Mackler mutet ihren Figuren viel zu. Sie haben Gemeinsamkeiten, im Negativen wie im Positiven. Alle vier unterschätzen sich, haben ein geringes Selbstvertrauen, kämpfen mit den für Teenager typischen Schwankungen zwischen Kindsein und Erwachsensein wollen. Sie suchen die ideale Liebe, was sie finden, ist aber alles andere als das. Sie stellen fest, dass Liebe nicht nur romantisch ist, nicht nur Sex, nicht nur warme Milch und Kuscheltiere. Ihr Entsetzen ist groß, als sie entdecken, dass Liebe mit Bindung, mit Verantwortung füreinander und vor allem damit zu tun hat, dass man Entscheidungen treffen muss, die auch verletzen und möglicherweise irreversibel sind. Zugleich ist Liebe die große Chance zur Veränderung. Nicht nur Teenager können an diesem Widerspruch verzweifeln.

 

Einsamkeit und Glücksuche

Die vier Teenager sind in ihrem Glück wie in ihrem Unglück überzeugend lebendige Gestalten. Was sich auf den ersten Seiten – Jenas Bericht – zunächst liest, wie ein etwas behäbiger durchschnittlicher Teenager-Kitsch-Roman entwickelt doch bald Tiefe. Schnell wird deutlich, dass es keineswegs um schlichte Paarbildung geht. Die Autorin lässt ihre Figuren Liebe in vielen unterschiedlichen Formen finden, nicht nur bei sich, sondern auch bei anderen. Nicht jede Art der Liebe ist für jede und jeden geeignet. Was für die einen Zuneigung ist, kann für andere Ausschluss bedeuten.

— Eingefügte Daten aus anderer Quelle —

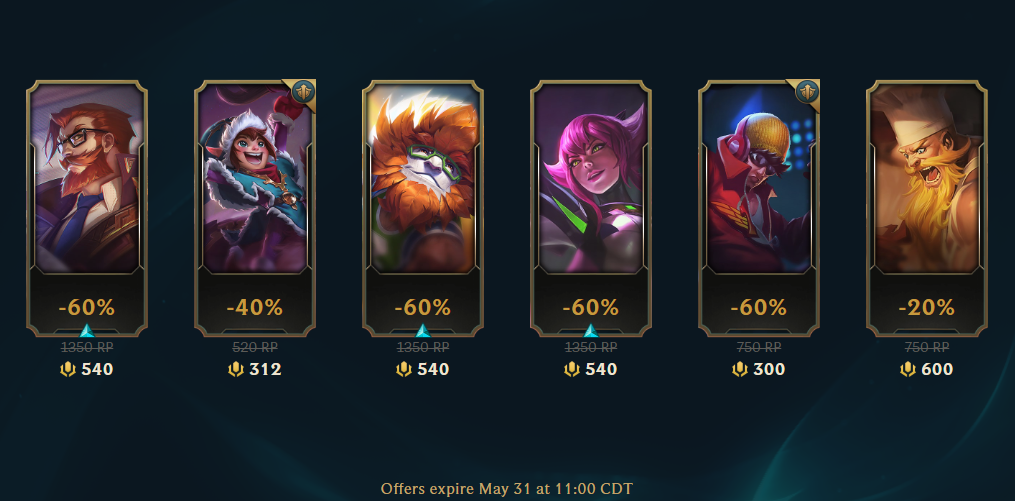Select the snow hood yordle skin artwork
The width and height of the screenshot is (1015, 501).
[254, 177]
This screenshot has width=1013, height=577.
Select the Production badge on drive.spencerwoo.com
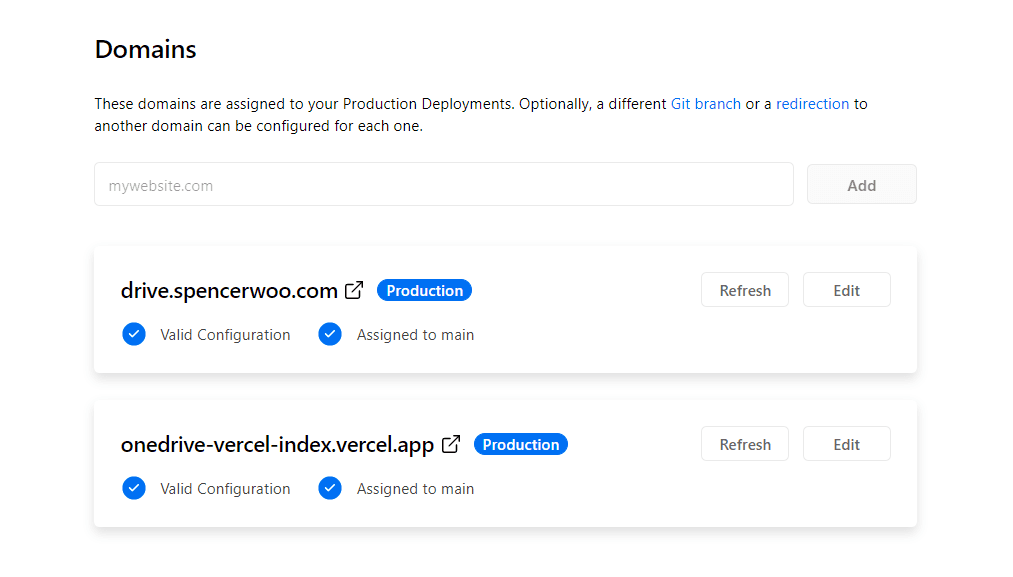(x=424, y=290)
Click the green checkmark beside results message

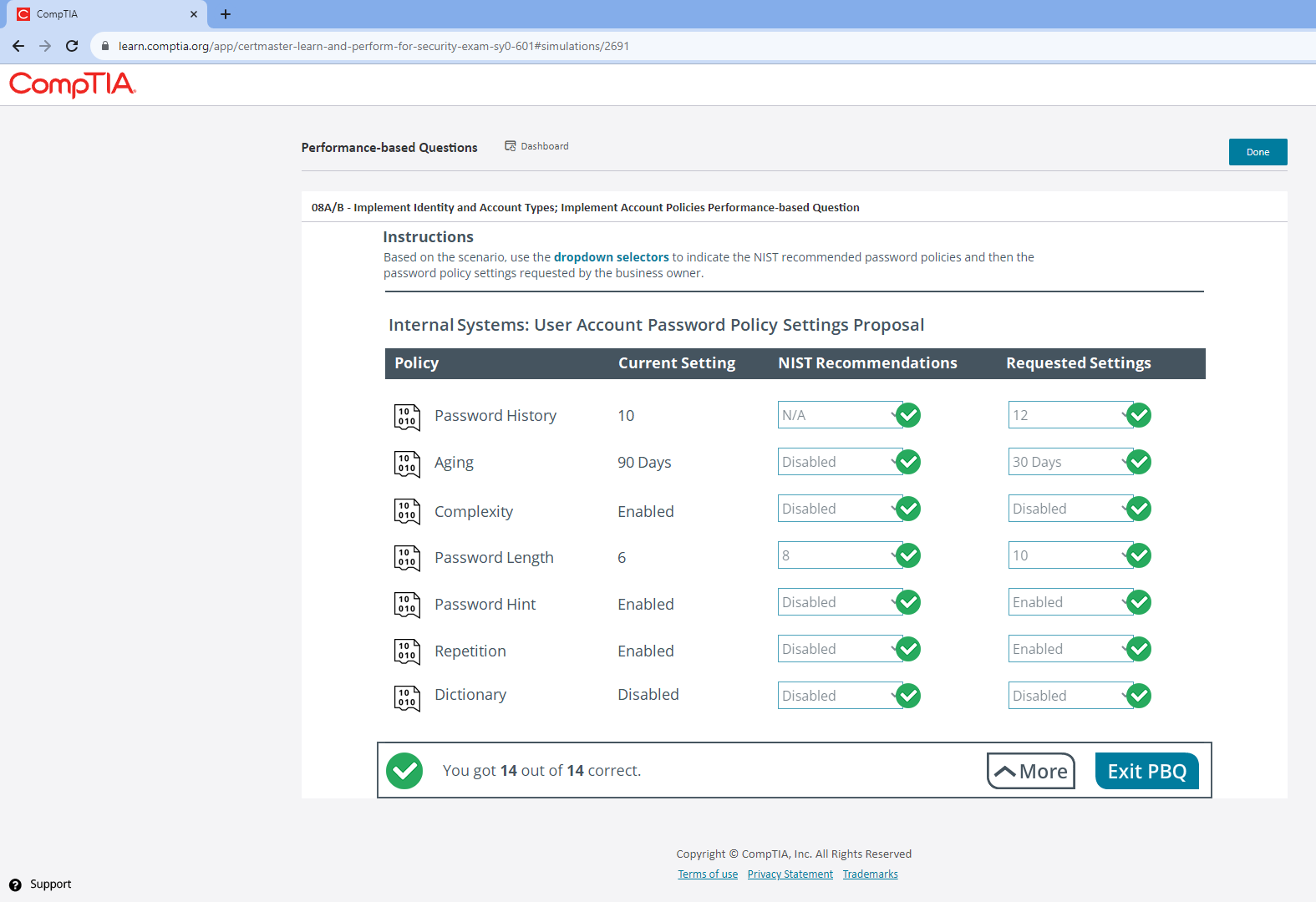(404, 771)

Gerade die Verhaltensweisen der Erwachsenen in diesem Buch wirken erstaunlich lieb – und rücksichtslos, obwohl die Erwachsenen fest davon überzeugt sind, für ihre Kinder das Beste zu tun. Es zeigt sich streckenweise ein seltsames und recht beunruhigendes Bild von der Einsamkeit, in die Heranwachsende geraten, wenn sie eigene Wege suchen. Diese jungen Leute leiden auf ihrem Weg und erkennen, dass Leid zum Leben und zur Liebe dazugehört. Ihre Entscheidungen sind überraschend und beeindruckend mutig. Die vier unterschiedlichen Geschichten von vier jungen Leuten, die ein Zufall kurzzeitig an einem Urlaubsort zusammengeführt hat, verbinden sich am Ende zu einem großen Ganzen. Die vier sind verbunden geblieben, in unterschiedlichster Weise, und das infolge eigenen Handelns. Liebe ist so vielfältig, aber eines ist sicher, eigene Entscheidungen und selbständiges Handeln gehören dazu, auch mit dem Wissen, dass man Fehler machen kann.